Utah Supreme Court arguments
Peterson argued Clara didn’t actually shoot in self-defense.
“I think this is like every other case that this court and the court of appeals have reviewed, where somebody vindictively shot somebody in the back under a theory of, ‘I’m going to do him before he does me,’ or some species of that or based on previous threats,” Peterson said during Monday’s oral arguments. “Previous threats are never enough. This court’s case law is very clear about that.”
“The fact that he may have been shooting and he missed, or he was just shooting to warn them off or to stop the truck from coming back, I think that’s still absolutely justified,” Taliaferro said.
She also addressed the stray bullet that traveled through a nearby family’s vehicle.
“That wasn’t Mr. Clara’s fault,” she argued. “Mr. Clara was a victim here, too. And it’s not Mr. Clara that maybe caused danger to somebody else.
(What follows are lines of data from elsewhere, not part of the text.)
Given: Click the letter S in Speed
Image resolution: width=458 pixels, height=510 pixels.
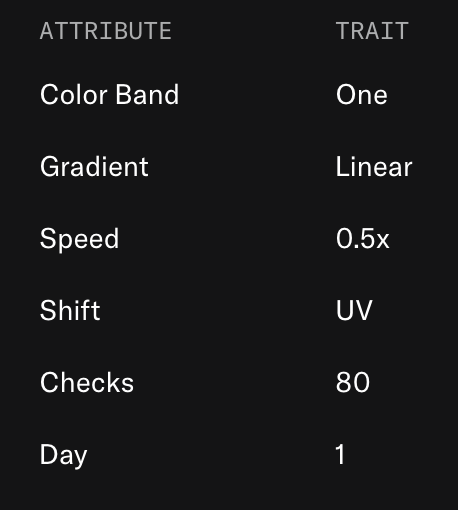Looking at the screenshot, I should click(48, 238).
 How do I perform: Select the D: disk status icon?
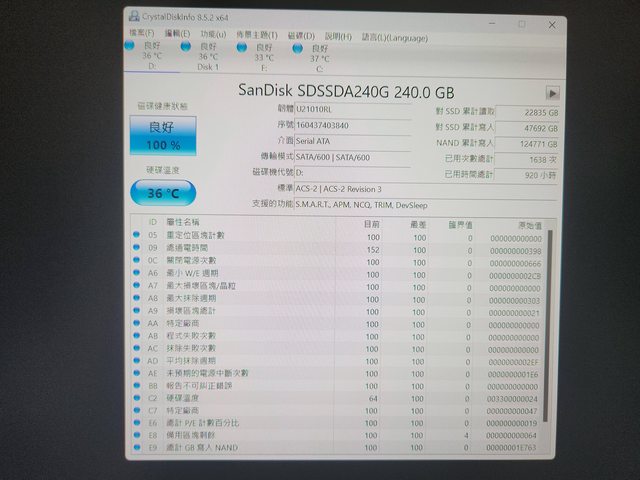(x=131, y=47)
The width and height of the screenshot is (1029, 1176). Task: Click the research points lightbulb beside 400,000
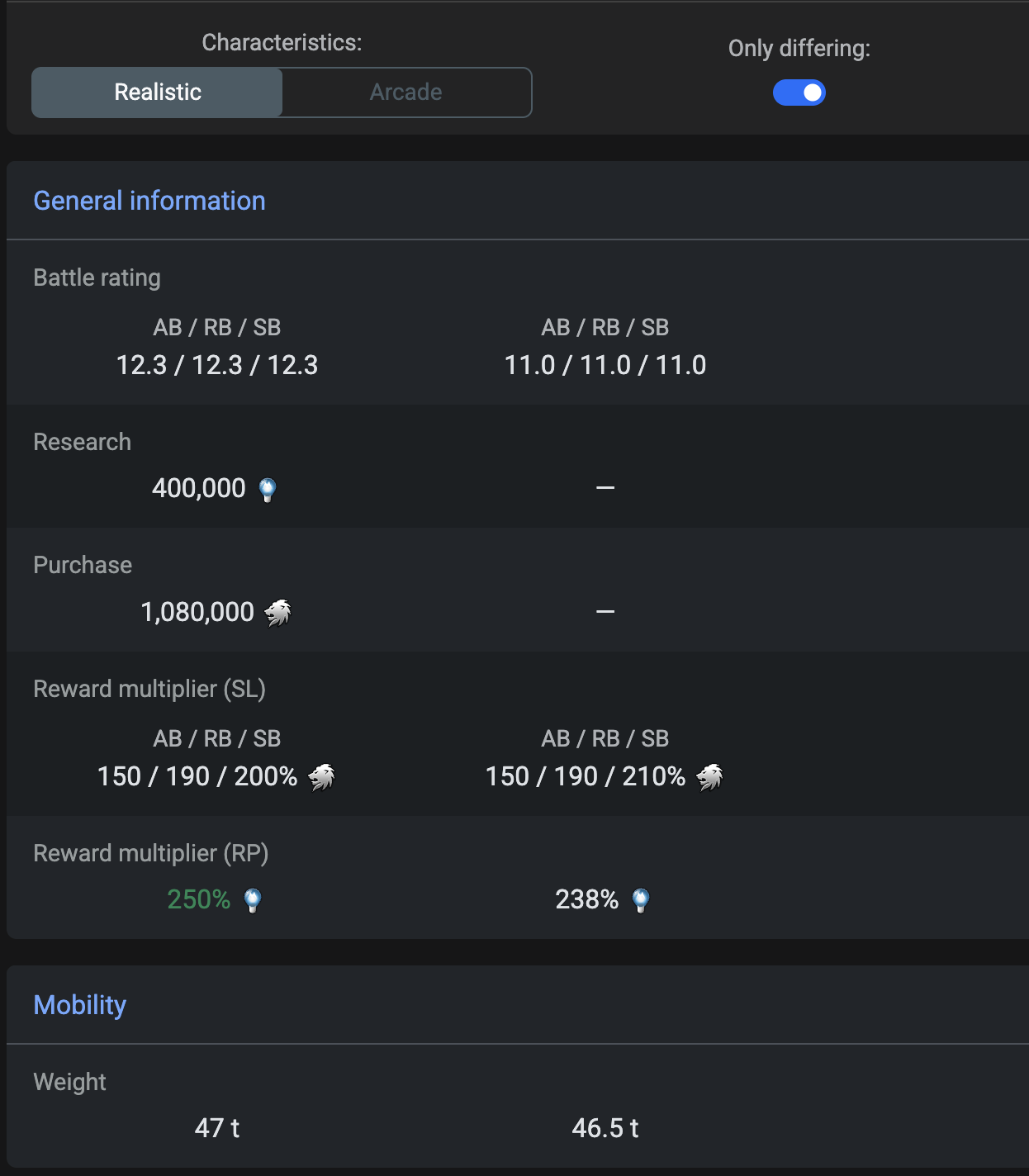(x=268, y=490)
It’s this assailant that kept ramming this truck.”
‘This could be a consequence’
In addition to questions about Clara’s case, some justices asked general questions about procedure under the new law and several questions about a scenario in which there is no witness to a murder, the suspect submits a claim of self-defense under the new law, but refuses to testify, which is within their Fifth Amendment right.
“At least now, at the pretrial conference, you have some — or the pretrial hearing — you have some proffered facts,” Taliaferro said. “So actually, that’s better for the state because now they’re not going to be surprised at trial with the self-defense.”
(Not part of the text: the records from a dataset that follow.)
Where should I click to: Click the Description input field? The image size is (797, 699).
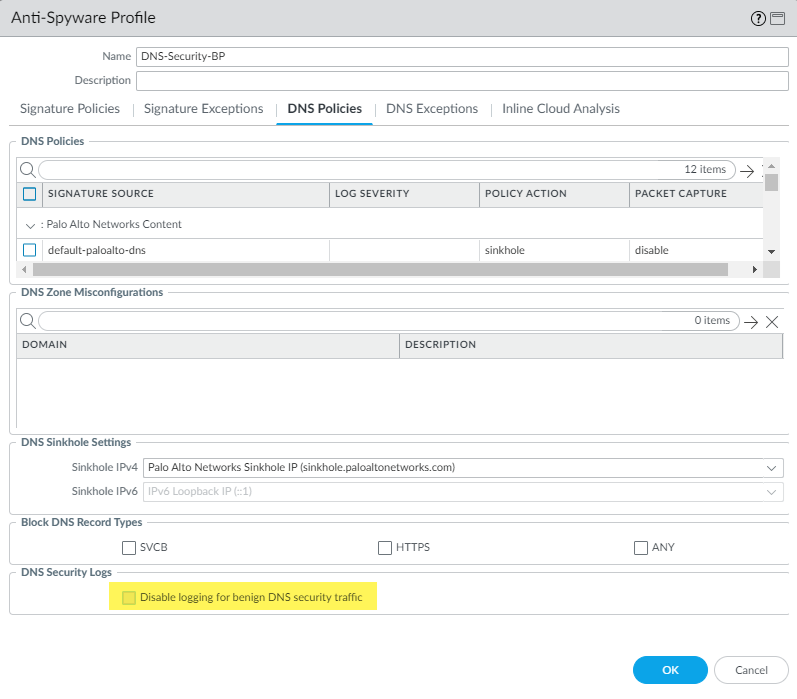coord(462,81)
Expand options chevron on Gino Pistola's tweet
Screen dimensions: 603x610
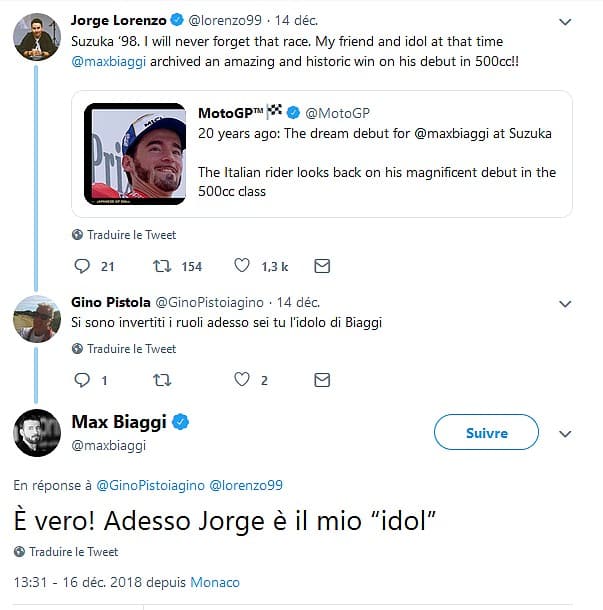click(566, 302)
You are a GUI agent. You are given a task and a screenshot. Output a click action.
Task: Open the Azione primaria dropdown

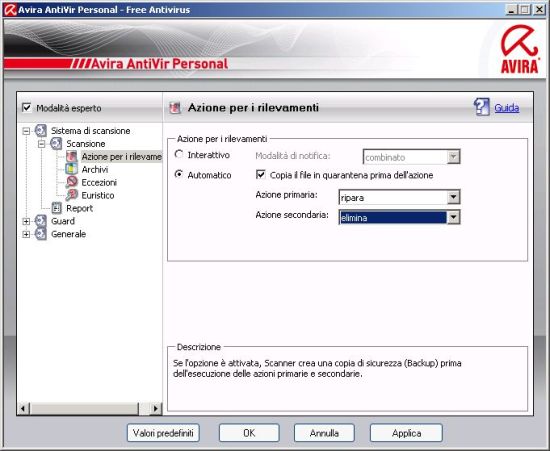(399, 197)
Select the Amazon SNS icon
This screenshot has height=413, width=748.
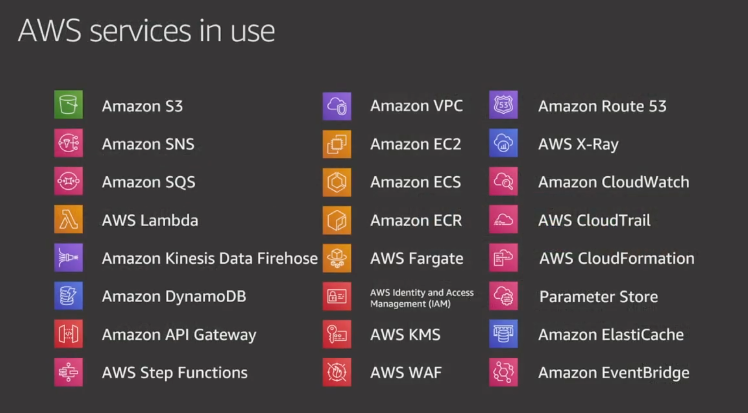(x=68, y=143)

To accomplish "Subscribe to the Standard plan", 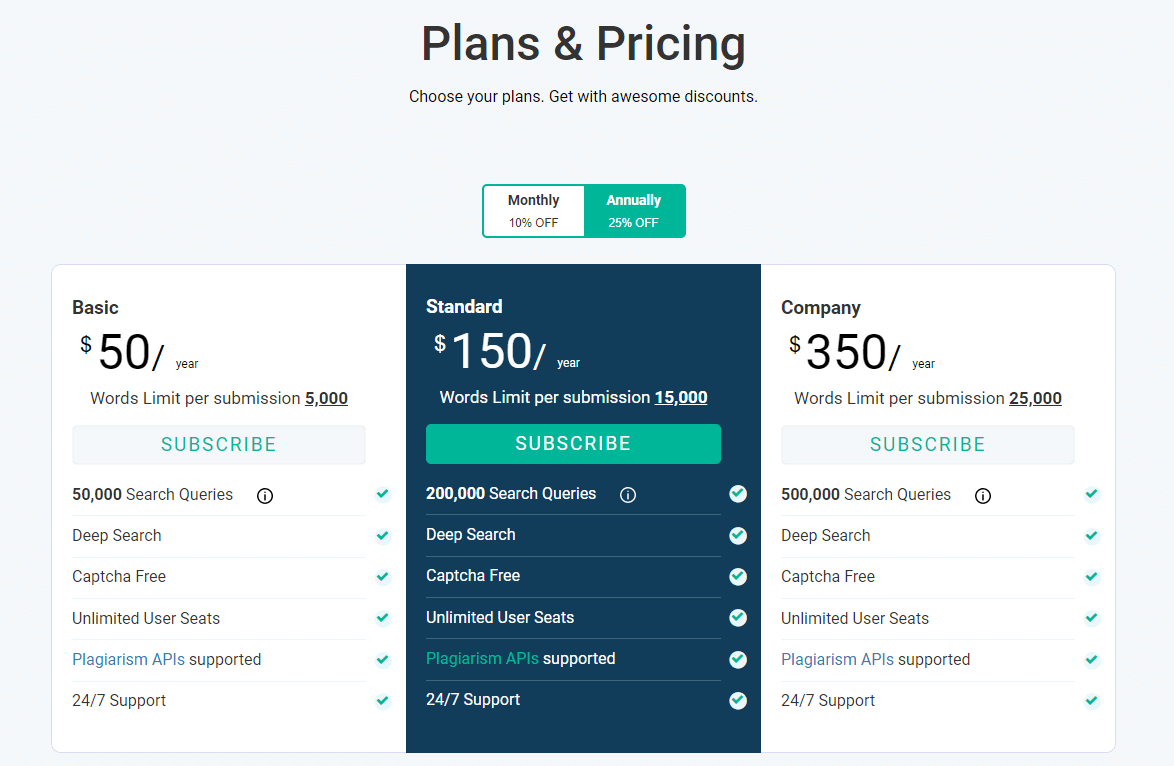I will coord(574,444).
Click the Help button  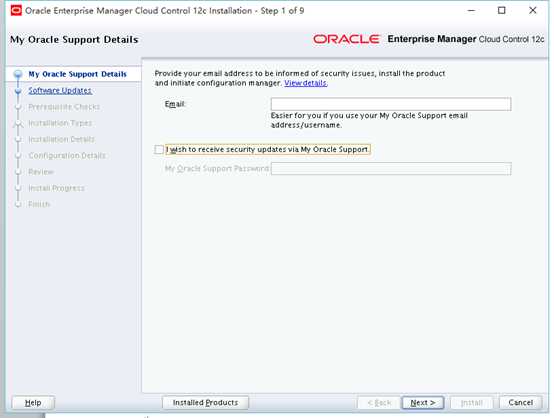pyautogui.click(x=33, y=402)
“They’re never going to get to trial, because it’s going to be dismissed under the statute,” Justice Diana Hagen responded.
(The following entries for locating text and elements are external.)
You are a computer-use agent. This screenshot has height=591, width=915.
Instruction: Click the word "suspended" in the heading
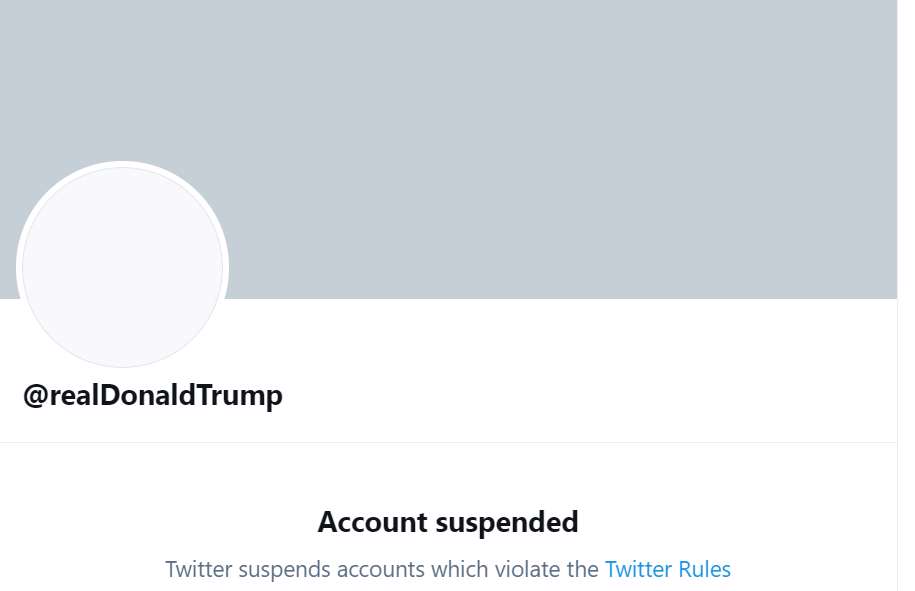click(507, 523)
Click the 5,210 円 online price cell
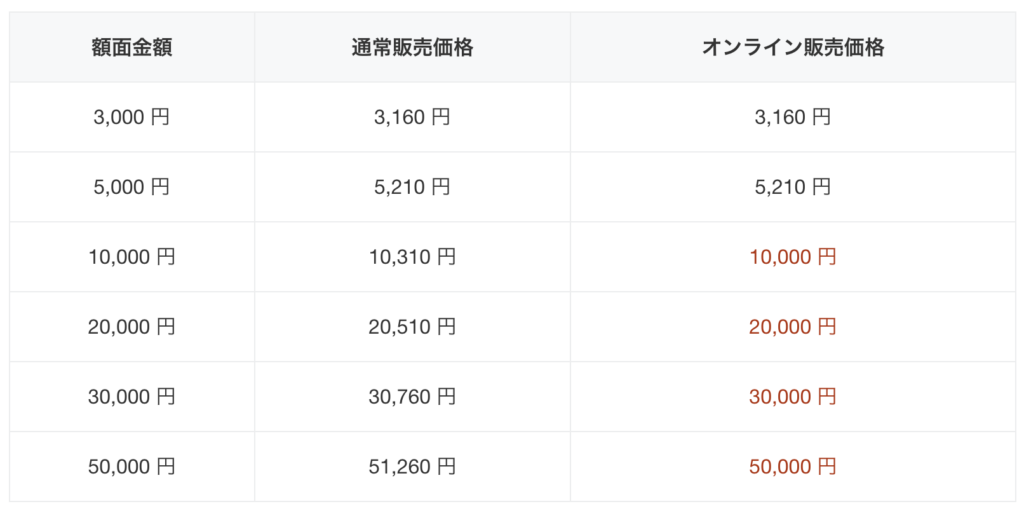 click(x=793, y=187)
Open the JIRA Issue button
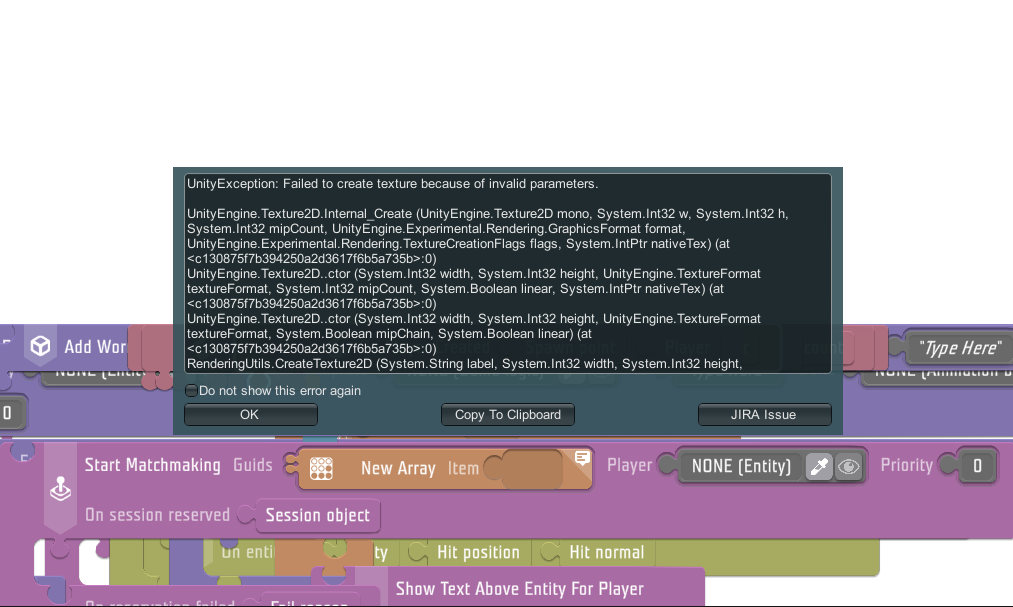 coord(764,415)
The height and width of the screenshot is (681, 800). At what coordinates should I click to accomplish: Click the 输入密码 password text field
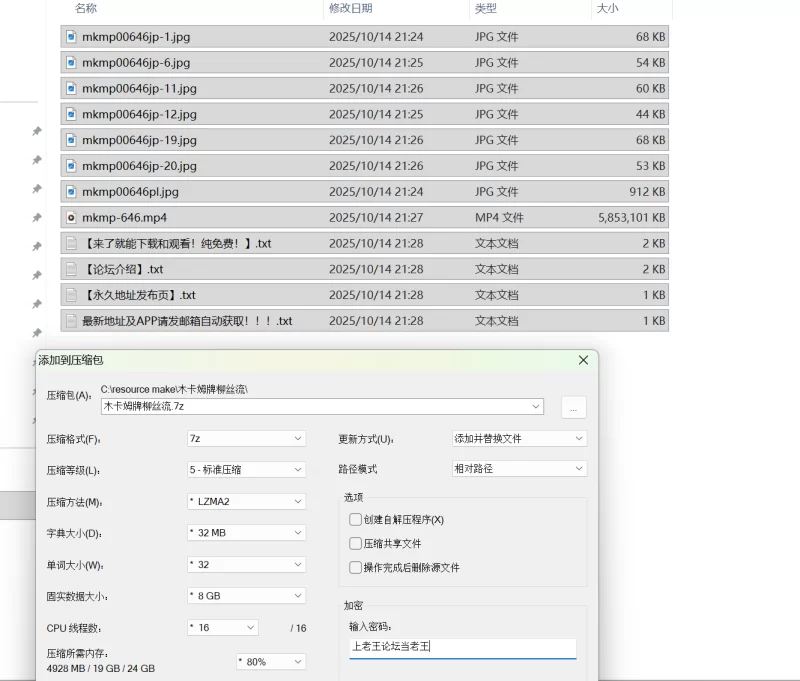click(462, 648)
Jon Michael Clara (left) and defense attorney Clayton Simms (right) participate in a virtual hearing on March 4, 2022.
She said that scenario represents a potential unintended consequence of HB227.
“I don’t know what the legislature intended,” Hagen said, “but it seems like this could be a consequence, whether intended or not.”
Supporters of the law argue that if the state cannot meet its burden of clear and convincing evidence in a pretrial hearing, it certainly cannot meet its heftier burden of beyond a reasonable doubt at trial, therefore, the case should be dismissed.
But Justice Paige Petersen pointed out that under the murder scenario, it would be much harder for prosecutors to prevail during the pretrial hearing that it would in a trial, where cross-examination of the defendant would be an option available to them.
“I think that would make a great movie or crime novel,” assistant solicitor general Peterson said of the scenario. “I don’t think it’s likely to be a common problem.”
Justice Petersen then shared the facts in the hypothetical Utah scenario are those of a real case in Florida, challenged under the statute that Utah’s self-defense law is modeled after.
“We have that in Jefferson v. State in Florida,” Petersen said. “It’s the exact hypothetical I gave. The defendant gave a story about why he stabbed his roommate. The state had no evidence about what happened in the apartment. And so just based on his story, case dismissed.”
While Taliaferro argued the district court was correct in dismissing the case against Clara, Peterson urged the justices to reverse the prior ruling.
A court spokesperson said it will likely be several months before the court issues its written opinion.